IT is unfortunate that Dr Pali Lehohla, the former SA Statistician-General, has decided to drag the Palestinians into a debate on the important issue of South African statistics and their measurement in our country. This clouds an important problem and creates confusion for South Africans, especially in cases such as this, where incorrect facts are used.

It is of interest that Lehohla highlights that South Africa has performed poorly, compared with the Palestinians, in the field of supporting statistics. This is not the only area where South Africans fare badly compared with Palestinians.

One example of this is life expectancy. In the early 1990s, there was more co-operation between Israelis and Palestinians thanks to the Oslo Accords (a Declaration of Principles on Interim Self-Government Arrangements signed between the government of Israel and the Palestine Liberation Organisation (PLO), in 1993).

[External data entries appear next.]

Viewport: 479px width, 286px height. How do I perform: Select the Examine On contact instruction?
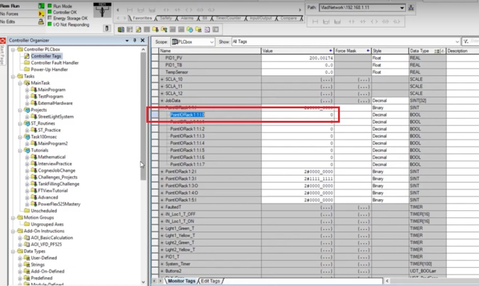(166, 10)
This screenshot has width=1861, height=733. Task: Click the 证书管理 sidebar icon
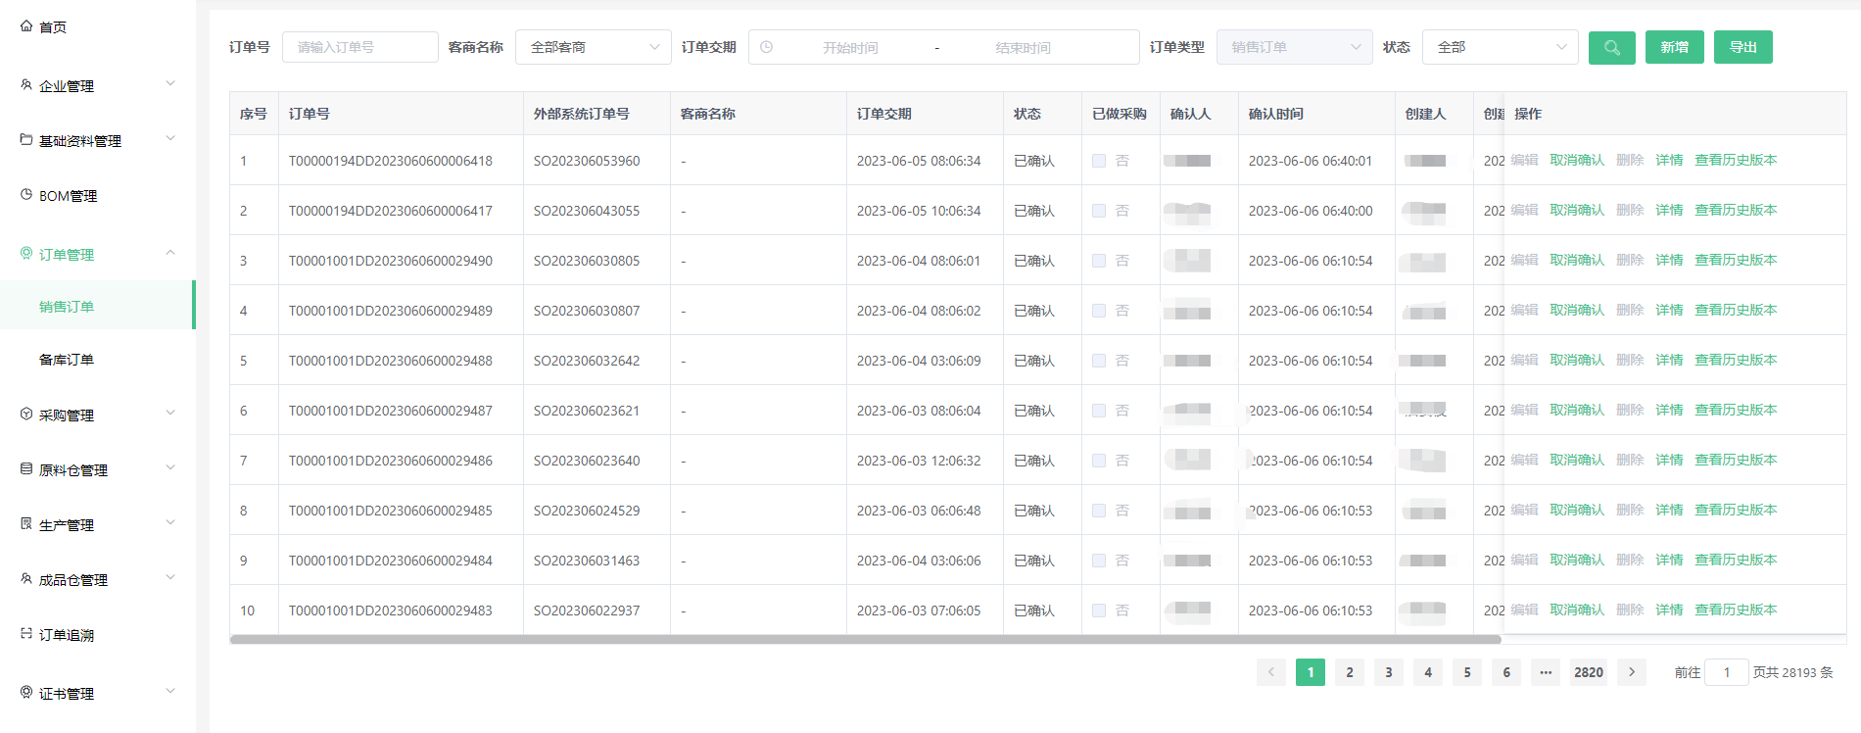point(26,693)
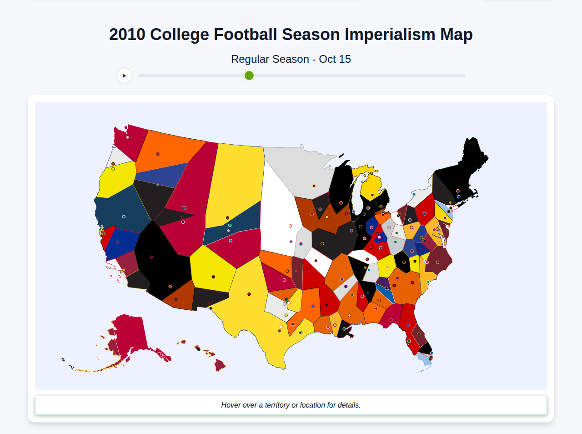This screenshot has width=582, height=434.
Task: Select the team dot in the Louisiana boot
Action: [344, 329]
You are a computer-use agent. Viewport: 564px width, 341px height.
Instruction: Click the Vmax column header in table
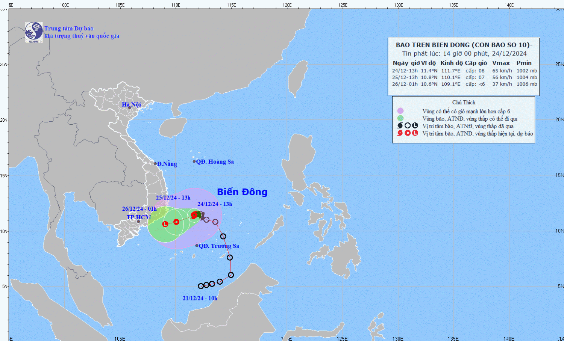coord(501,63)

As a result, according to the United Nations Human Development Index, Palestinian life expectancy has improved from an average of 68.0 years in 1990 to 74.8 years today. In the same period, South African life expectancy under ANC rule has barely changed over the same period with a minimal increase from an average of 63.3 years to a miserable 64.1 years. At times during this period, it plummeted to as low as 53.4 years. These numbers reflect the poor outcomes of our country’s healthcare, education and police policies.

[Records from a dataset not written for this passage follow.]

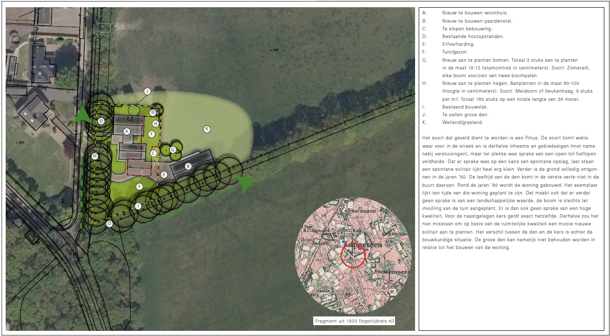
Task: Select the E marker on the paved yard
Action: pos(164,174)
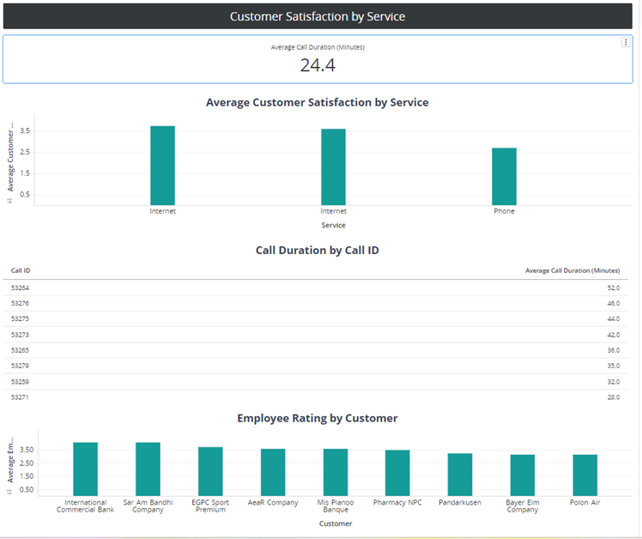Click the 24.4 average call duration value
Image resolution: width=642 pixels, height=539 pixels.
[x=317, y=65]
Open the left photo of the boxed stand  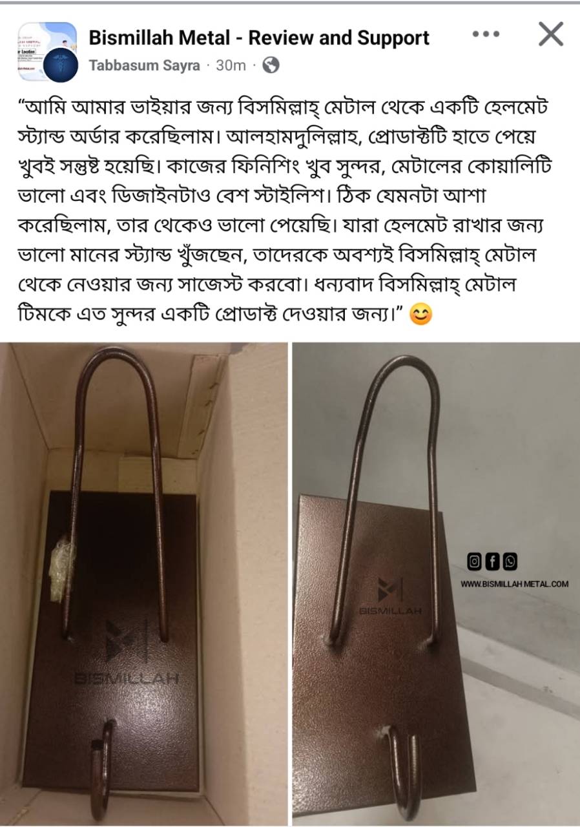click(144, 584)
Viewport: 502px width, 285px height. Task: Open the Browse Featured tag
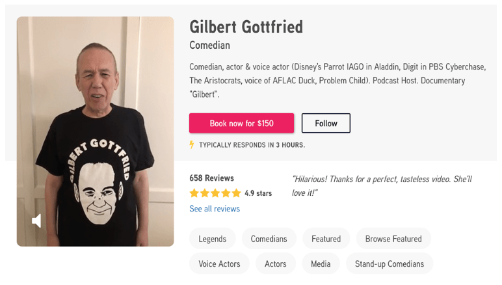click(x=393, y=239)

There are other inaccuracies in Lehohla’s account. He claims that a Palestinian state has existed in the Middle East since antiquity. This is entirely false; there has never been a Palestinian state in the area. Quite the opposite. Jews have lived in that region for millennia including Jewish Kingdoms, which are well established in historical records. For example, we have pieces of pottery with the Hebrew word “David” on them, dating to the time of the Bible.

So how did it come to be called Palestine? Historians agree that around 132-135 CE, the Roman Empire put down a Jewish rebellion in the area we now call Israel. As a result, they expelled much of the indigenous Jewish population, from what was then the Jewish Kingdom of Judea. The Romans renamed the area to Syria Palaestina as a means of trying to de-link Jews from their homeland.

Nonetheless, just because they named the area in that way, it doesn’t mean that there was ever a state there that belonged to the Palestinians. When a Palestinian state was offered, such as in 1948 by the United Nations and a number of times since, it has always been rejected by the Palestinians themselves.

Lehohla misinterprets the statistics around the number of Palestinian refugees, claiming that there are some 12 million around the world. Again this is factually wrong.

In 1948, when the United Nations voted to re-establish the State of Israel, this was rejected by the Palestinians, and instead, the Arab world chose to attack Israel in what is now known as the Israeli War of Independence. This caused a refugee crisis, however, even according to Palestinian sources, this number only amounted to 750 000. During this time, a similar number of Jews were made refugees by Arab countries. So from where does Lehohla get the number of 12 million?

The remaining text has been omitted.